Denn die wissenschaftlichen Konferenzen, die ich gelegentlich besuche, sind vermutlich so ähnlich wie die, die Humboldt gern abschaffen wollte, nur mit Powerpoint statt Kreidetafel. Ein Vortrag reiht sich an den nächsten, und während die Folien vorbeiflackern, daddeln die meisten auf ihren Handys oder bearbeiten ihre Emails. Am Ende darf man Fragen stellen. Und in der Regel meldet sich dann allenfalls ein Pensionär, der sich schon vorher eine Spezialfrage überlegt hat, auf die nur er selbst die Antwort kennt. Eine lebendige Diskussion habe ich nur selten erlebt.
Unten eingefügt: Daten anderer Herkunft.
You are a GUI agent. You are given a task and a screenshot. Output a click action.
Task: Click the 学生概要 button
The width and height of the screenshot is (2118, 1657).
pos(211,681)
Natürlich kann es sein, dass alle – außer mir – völlig gebannt an den Lippen der Redner hängen und hinterher keine Fragen haben, weil alles glasklar ist. Aber ich habe die jungen Leute im Publikum und auch etablierte Forscherinnen und Forscher mehr als einmal im Anschluss befragt, wie sie den Vortrag fanden. Die meisten geben zu, dass sie bald nach dem Anfang abschalten, weil es zu speziell wird. Sie kommen trotzdem, denn: „Dann hat man mal einen Eindruck, mit welchen Themen die sich befassen“. Und: „Eigentlich wichtig sind nur die Kaffeepausen, da kann ich die Leute ansprechen, die für mich interessant sind.“
Und die Vortragenden? Was sagen die dazu, dass ihnen fast niemand zuhört? Für wen halten sie eigentlich den Vortrag, wenn nicht für die Menschen, die vor ihnen in den unbequemen Klappstühlen im Hörsaal sitzen? Eine ehrliche Antwort: „Der Vortrag muss meinem Chef zeigen, wie tief ich in dieser Sache drin stecke. Und die andern sollen ruhig merken, dass ich sie abgehängt habe.“
Solche Konferenzen lassen mich frustriert zurück: ich habe nichts Neues gelernt, in den kurzen Kaffeepausen (Überziehung der Vortragszeiten!) auch zu wenig Zeit gehabt, um mich in Gespräche mit neuen Leuten zu vertiefen. Und trotzdem habe ich noch zu viel von dem grauenhaften Kaffee getrunken.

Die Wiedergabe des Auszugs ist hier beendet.